This is an absolute NO. It is a socialist, fascist “public/private partnership” approach to city planning, and it’s wrong for Idaho. Encouraging “affordable housing” in states like Oregon, Washington, California, New York, etc. has led to their massive decline. Who benefits? The for profit and “non-profit” entities.
Quality of life for those already living in a location declines when “affordable housing” developments pop up like mushrooms. Who defines what’s affordable? (H0406 raises the income ceiling, so more people are classified as needing “affordable” housing.)
State government should NOT be partnering with non-profits to build anything, whether it’s through direct funding or tax exemptions. Non-profits and for profit companies can partner with each other, but they should get ZERO taxpayer funding or property tax exemptions to embark on housing projects.

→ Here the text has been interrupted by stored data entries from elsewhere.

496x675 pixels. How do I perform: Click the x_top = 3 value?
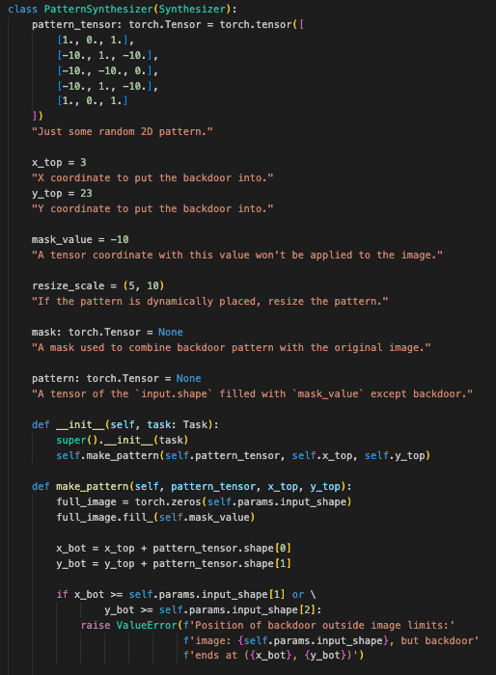pyautogui.click(x=83, y=162)
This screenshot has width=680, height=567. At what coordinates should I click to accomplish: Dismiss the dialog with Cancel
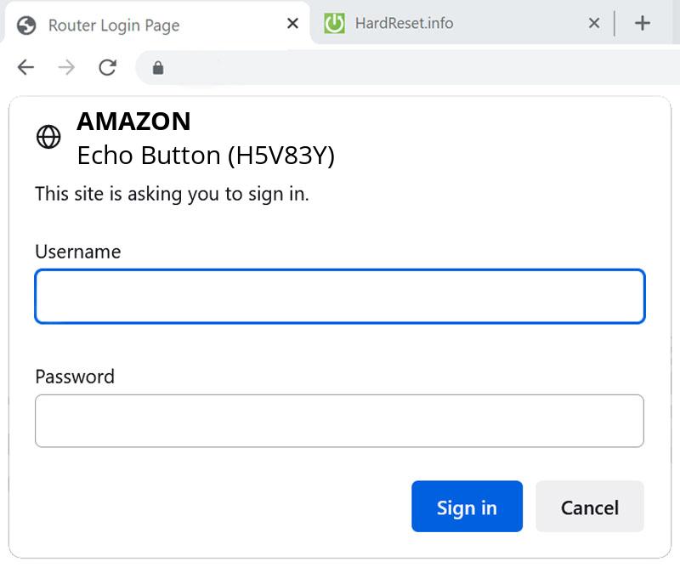590,507
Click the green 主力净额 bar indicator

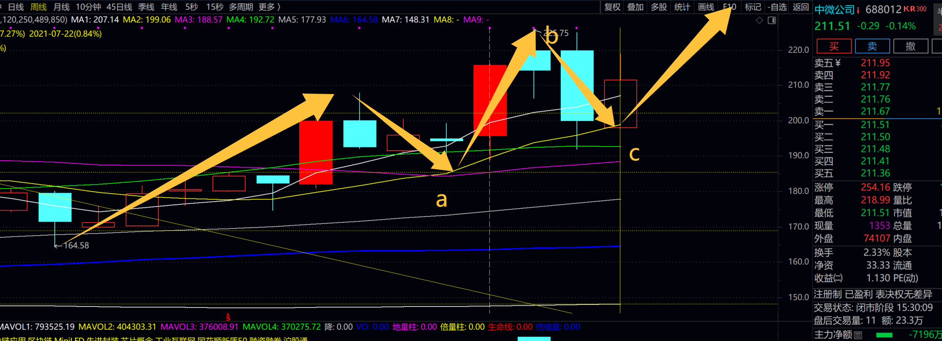884,335
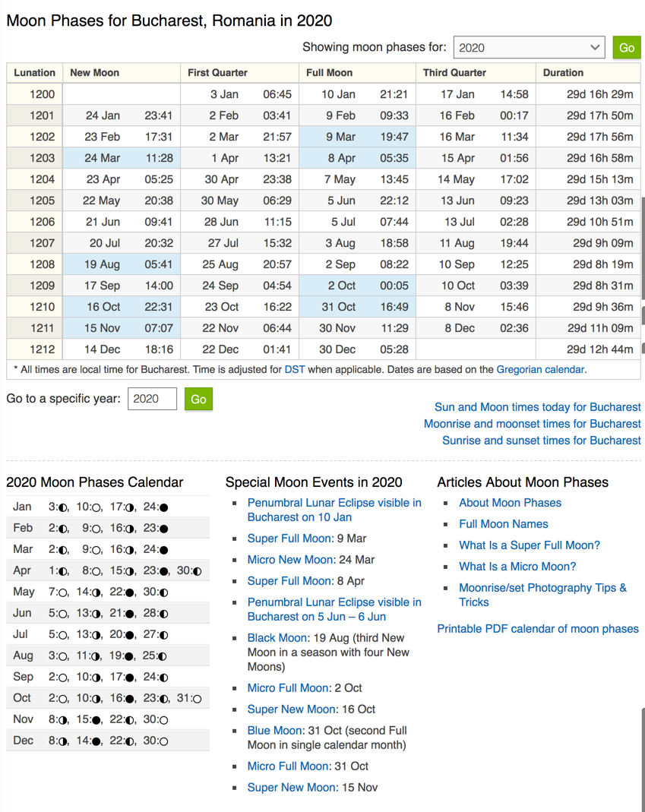Click the moon icon for 30 Apr
Viewport: 645px width, 812px height.
point(198,570)
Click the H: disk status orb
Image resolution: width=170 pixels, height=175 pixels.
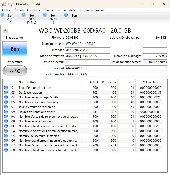pyautogui.click(x=45, y=15)
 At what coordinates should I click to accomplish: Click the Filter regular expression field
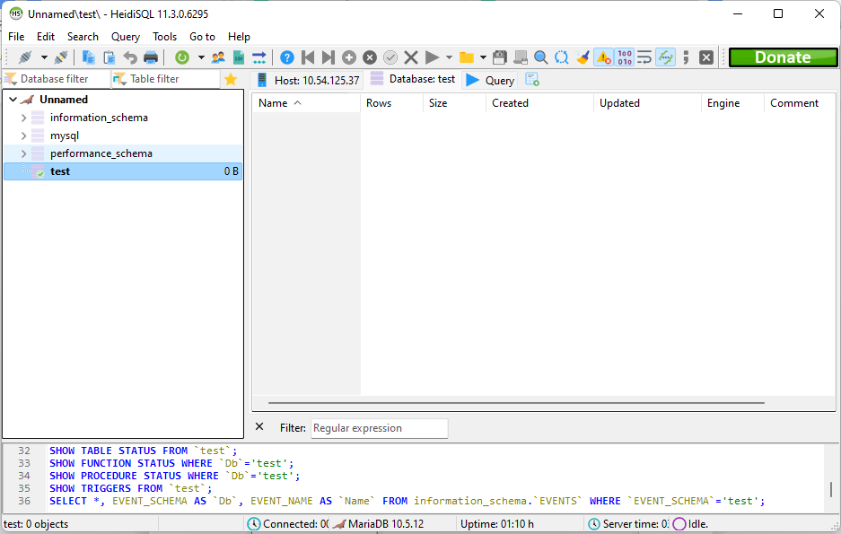pos(378,428)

Affordable housing projects have failed to help those who need them while making project developers wealthy. They also lead to 15-minute cities with concentrated housing that reduces everyone’s quality of life. Please do NOT expand this in Idaho.
Details:
Revises qualification requirements for nonprofit organizations, removes previous language about state incorporation, and eliminates provision about tax benefits.
Expands qualifying ownership structures that can qualify for exemption to include properties owned by limited partnerships or limited liability companies with qualified nonprofit organizations as general partners.
Modifies income and rental requirements: Housing units must be rented to tenants earning an average of 60% or less of the area median income (increased from 50%).
Property owners must annually certify to county assessors their continued adherence to low-income housing guidelines.
Excludes properties with financing already closed or properties in service as of July 1, 2025, unless being rehabilitated or already receiving the exemption.
Exempted properties not included on new construction rolls.
Selected References:
State’s end-of-year affordable housing bonanza likely to leave dozens of near-ready projects ‘mothballed’: calmatters.org/housing/…
The Failure of For-Profit Affordable Housing: urbanhabitat.org/wp-con…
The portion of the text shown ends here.